The records:
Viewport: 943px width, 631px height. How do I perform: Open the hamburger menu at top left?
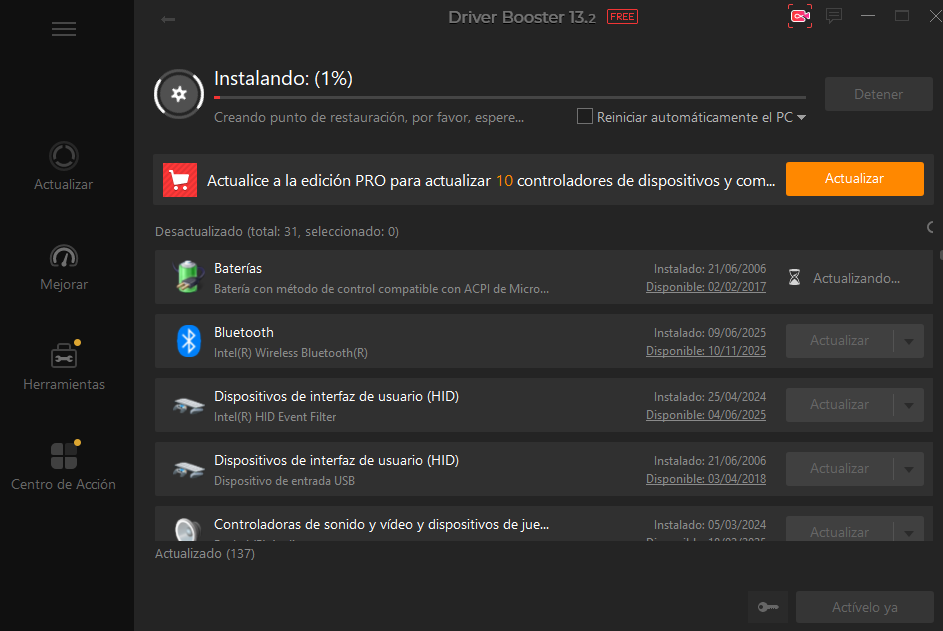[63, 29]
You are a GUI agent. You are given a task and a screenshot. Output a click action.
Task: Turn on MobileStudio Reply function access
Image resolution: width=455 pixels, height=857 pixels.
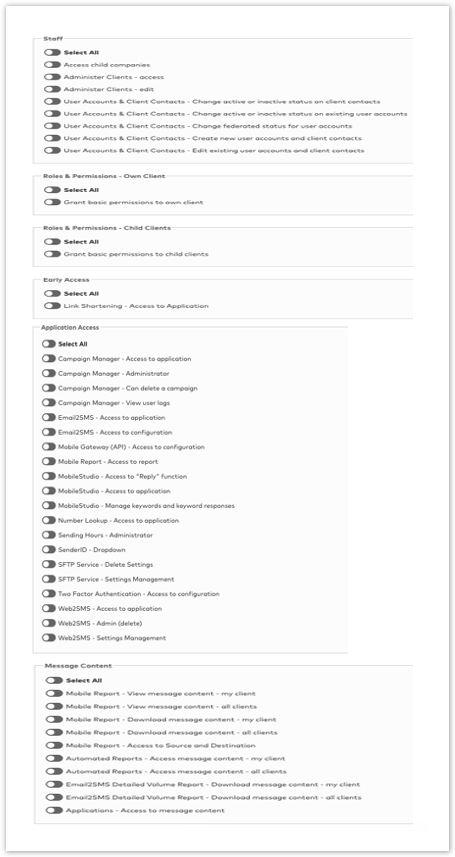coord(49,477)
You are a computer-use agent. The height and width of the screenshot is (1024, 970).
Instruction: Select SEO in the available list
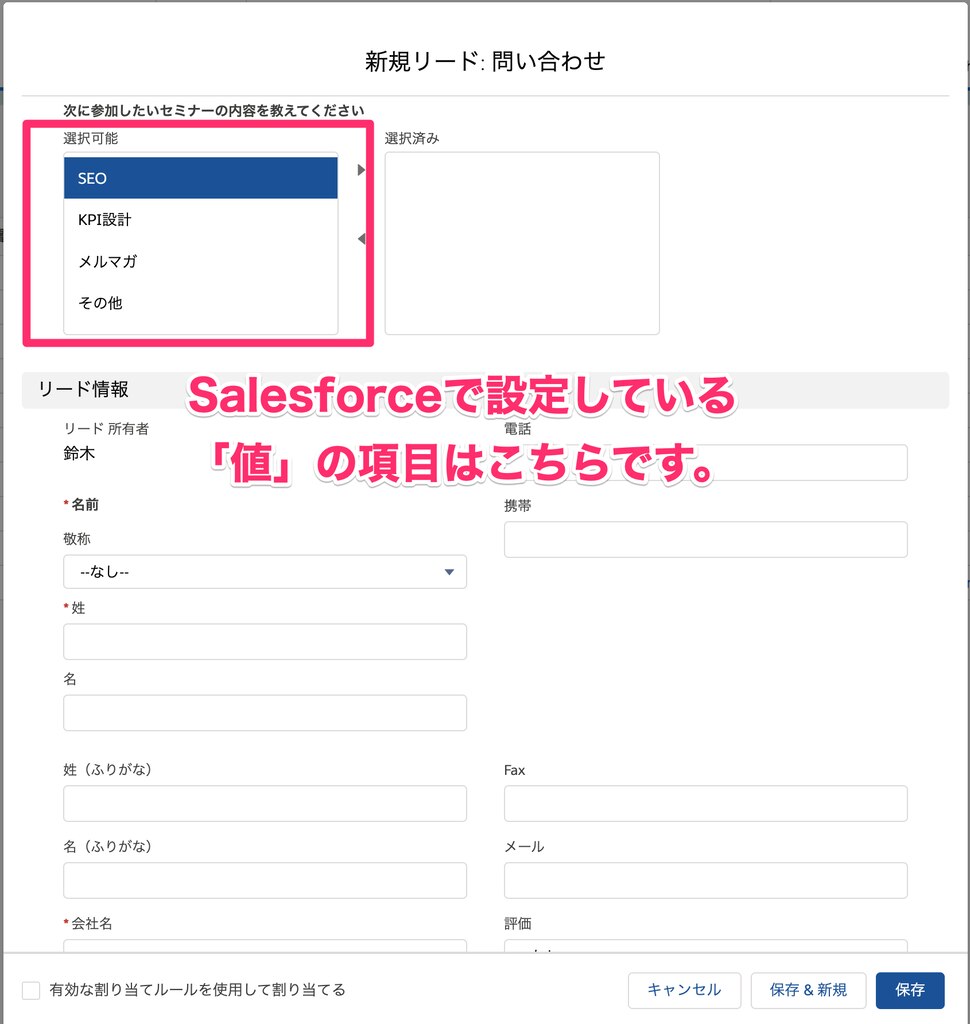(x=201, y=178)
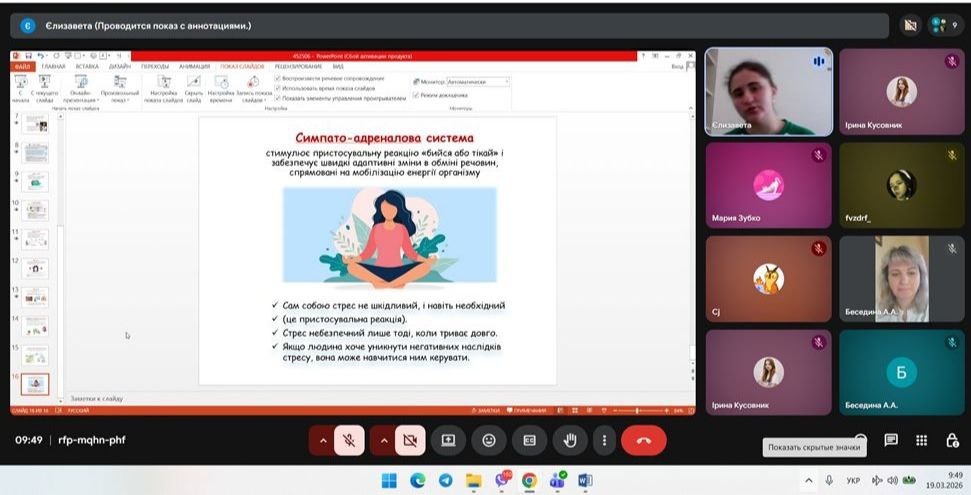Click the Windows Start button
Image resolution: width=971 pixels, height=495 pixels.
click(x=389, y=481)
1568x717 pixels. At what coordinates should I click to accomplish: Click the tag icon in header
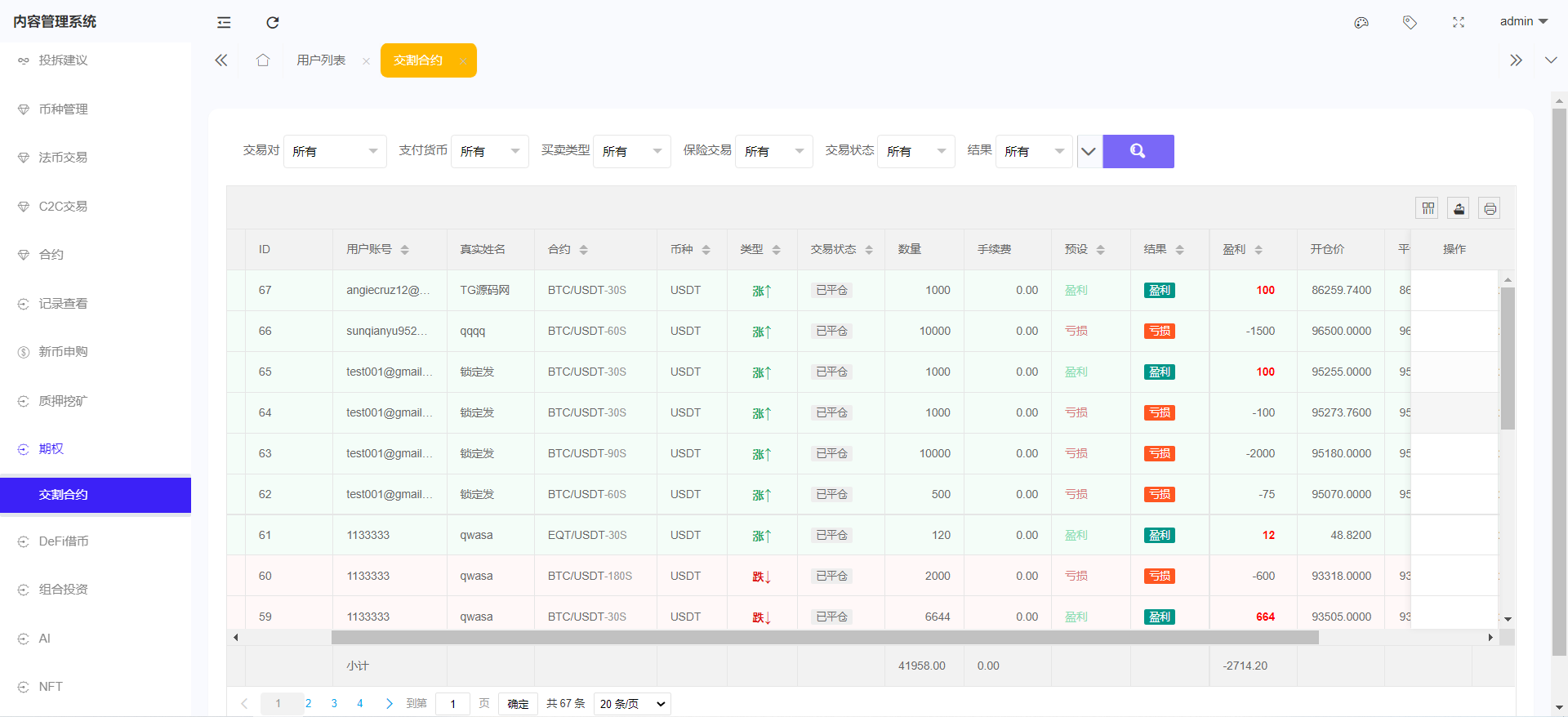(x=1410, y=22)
* * *
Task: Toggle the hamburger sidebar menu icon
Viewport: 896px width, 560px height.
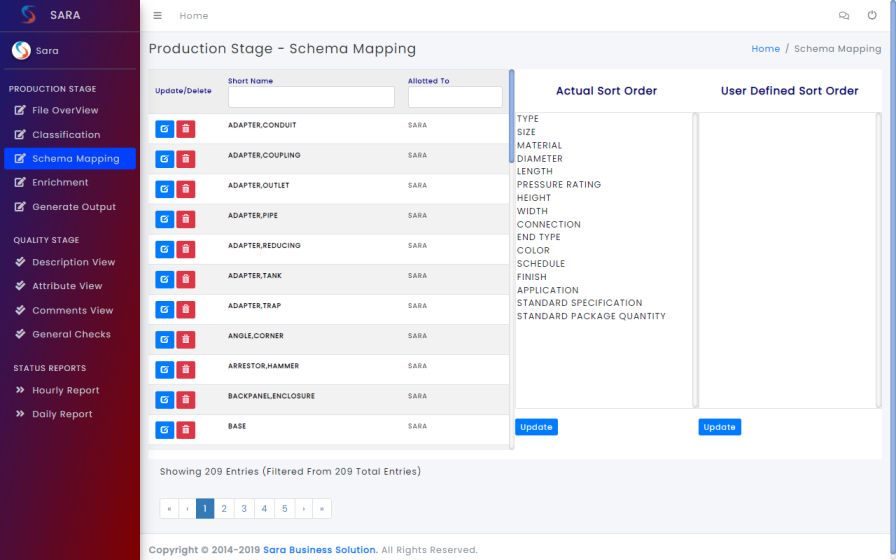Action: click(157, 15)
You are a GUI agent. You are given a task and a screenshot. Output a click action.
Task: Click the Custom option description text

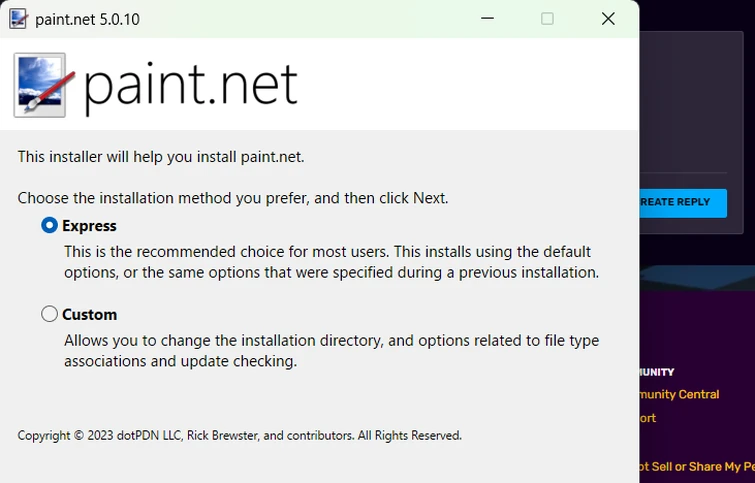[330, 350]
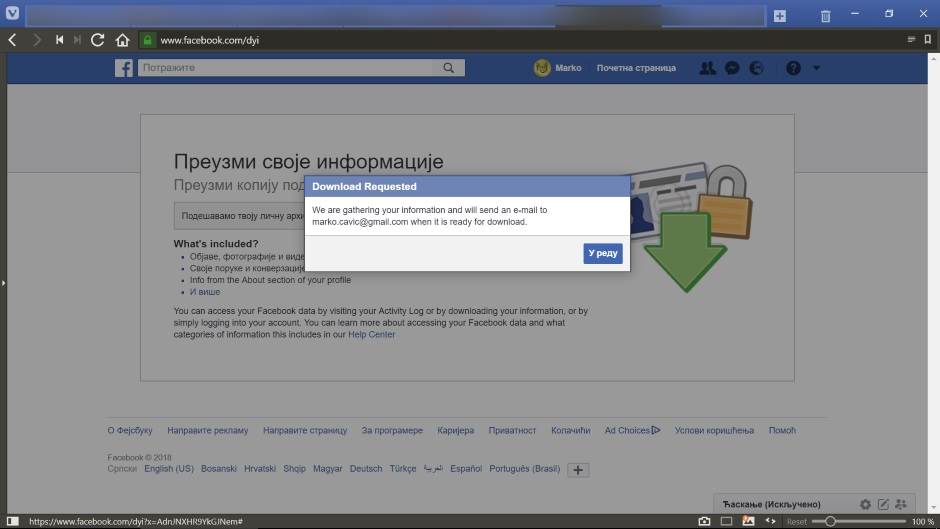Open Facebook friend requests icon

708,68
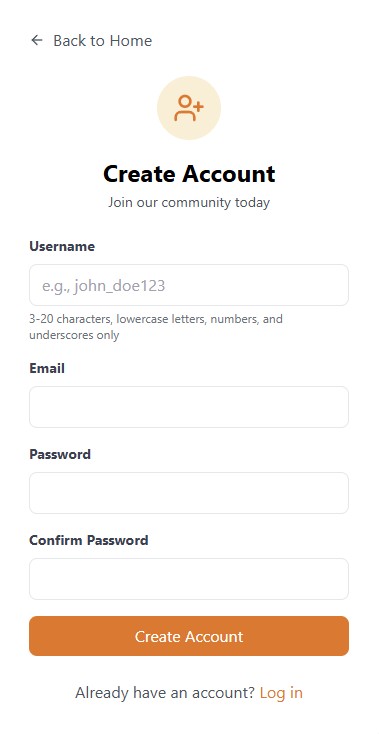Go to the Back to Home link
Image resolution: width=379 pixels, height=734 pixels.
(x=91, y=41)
---
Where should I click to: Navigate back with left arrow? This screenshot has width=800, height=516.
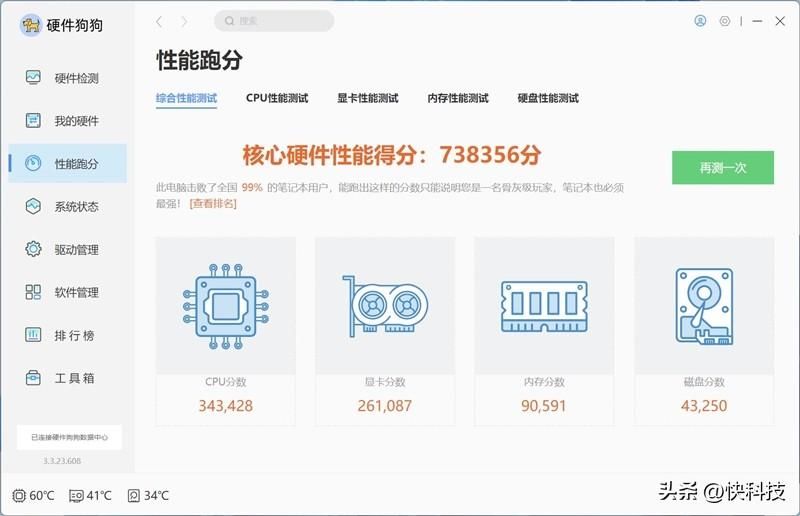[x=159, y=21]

Task prompt: Starting at the line above with "Viewport: 943px width, 631px", output every line exactly up to and including the line with "Task: Turn on", but none of the pictures.

Solution:
Viewport: 943px width, 631px height. How do I perform: Open the hamburger menu at top left?
[63, 29]
You are a GUI agent. You are given a task and a screenshot. Output a click action.
Task: Turn on MobileStudio Reply function access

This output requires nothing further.